Pre-Flight Preparation & Tradition: On the Road to Baikonur
Last week was an interesting week to say the least. The week started off with final flight readiness exams for the primary and backup crews of Expedition 25. On the first day, the primary crew of Scott Kelly, Alexander Kaleri, and Oleg Skripochka had a full day-long exam in a training facility that mimics the Russian section of the Space Station while the backup crew of Sergei Volkov, Oleg Kononenko and myself had a day–long exam in the Soyuz simulator. The next day, both crews switched places and took the other exam. Each exam involved routine operations that we will have to perform while on-board the Soyuz and Space Station as well as malfunctions and emergencies that we could possibly face.
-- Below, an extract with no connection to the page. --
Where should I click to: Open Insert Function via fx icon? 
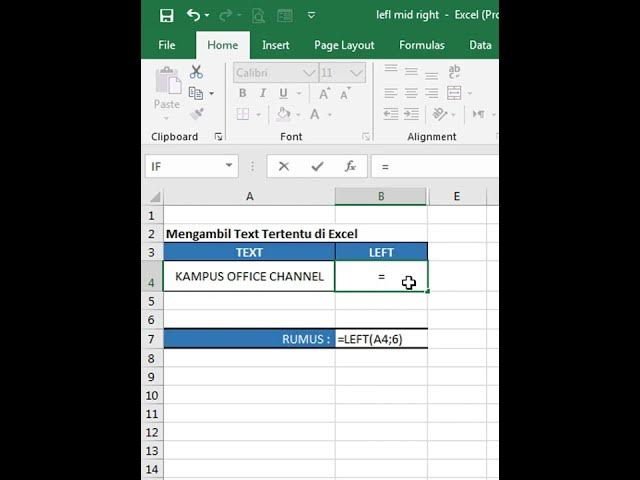click(350, 166)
The examinations themselves are steeped in tradition. After dressing in our Sokol spacesuits, we marched out in front of an army of press and media and reported to the commission. The commander of the mission then picked one of five envelopes. Each envelope contained a series of malfunctions that if picked, we would experience during the simulation. After the envelope is picked, each of the crewmembers then signs the outside of the envelope. Unfortunately, we’re not allowed to open the envelope and look inside. We would find out what was in there soon enough. After each exam, we faced a panel of specialists, managers, and senior cosmonauts to explain our actions and answer their questions. Both crews, on both exams, scored the highest grade and were recommended: “Ready for Flight”.
After the exams were all over we had a wonderful party at the Gagarin Cosmonaut Training Center with the crews, cosmonauts and our instructors. There was a great feeling of accomplishment. It was great to be able to share this celebration with those wonderful training professionals who make many sacrifices and work very hard to ensure that crews are ready for flight. It doesn't matter what country you are in, the pride that people who work in the space program have in their chosen profession shines through in all that they do. It is really humbling to be a part of this special endeavour of humanity.
Later in the week, we went before the “State Commission”. The State Commission was headed by Sergey Krikalev. Sergey, besides being the Chief of the Gagarin Cosmonaut Training Center has spent more time in space than anyone in history (803 days 9 hours and 39 minutes). At the commission, all our training for the mission was reviewed, each of us said a few words, and then we were certified “Ready for Flight”. Following the State Commission we conducted a press conference with Russian and European media (which was also covered by NASA TV).
The period before leaving for the Baikonur Cosmodrome is filled with a great deal of wonderful traditions. On Friday, after the press conference we visited the Cosmonaut Museum here in Star City. Before touring through the great historical displays, each crew sat at Yuri Gagarin’s desk and signed the cosmonaut book.
It was fun looking through the book and seeing the names and well wishes of the crews that went before us. It was also a great experience to see Sergei find one of his Dad’s entries. (Sergei is one of two current 2nd generation cosmonauts). From Star City we headed down to Red Square where we each took turns laying flowers at the tombs of Yuri Gagarin and Sergei Korolev. What a great honor to be able to show our respect to the first human in space and to the Father of the Russian Space Program. In addition to paying respect to those great champions of human spaceflight that have gone before us, we also had some time for "photo-op's" in front of the Tsar Bell and Tsar Cannon inside the Kremlin and of course in front of St. Basil's Cathedral.
After spending some time touring around Red Square we headed back to Star City where we shared a great dinner with our NASA colleagues in Star City and the newest class of European Space Agency (ESA) astronauts. The newest class of ESA astronauts are a great group of very talented and personable people. They are: Samantha Cristoforetti from Italy, Alexander Gerst from Germany, Andreas Mogensen from Denmark, Timothy Peake from England, and Thomas Pesquet from France. Their sixth classmate, Luca Parmitano from Italy was not present because he is presently training in Houston.
Tomorrow the plan was for the prime and backup crews to attend the traditional pre-departure breakfast then board aircraft for the flight to Baikonur. Unfortunately, a malfunction on-board the Space Station is delaying the depature and landing of the Soyuz 22S TMA-18 spacecraft in which Alexander Skvortsov, Tracy Caldwell Dyson and Mikhail Kornienko were scheduled to land this morning in Kazakhstan. Because that landing is delayed, our departure from Star City is most likely delayed too.
Whenever we end up arriving in Baikonur, I’m really looking forward to seeing that place where so much space history was made and that continues to play a very important role in humanity’s exploration of space.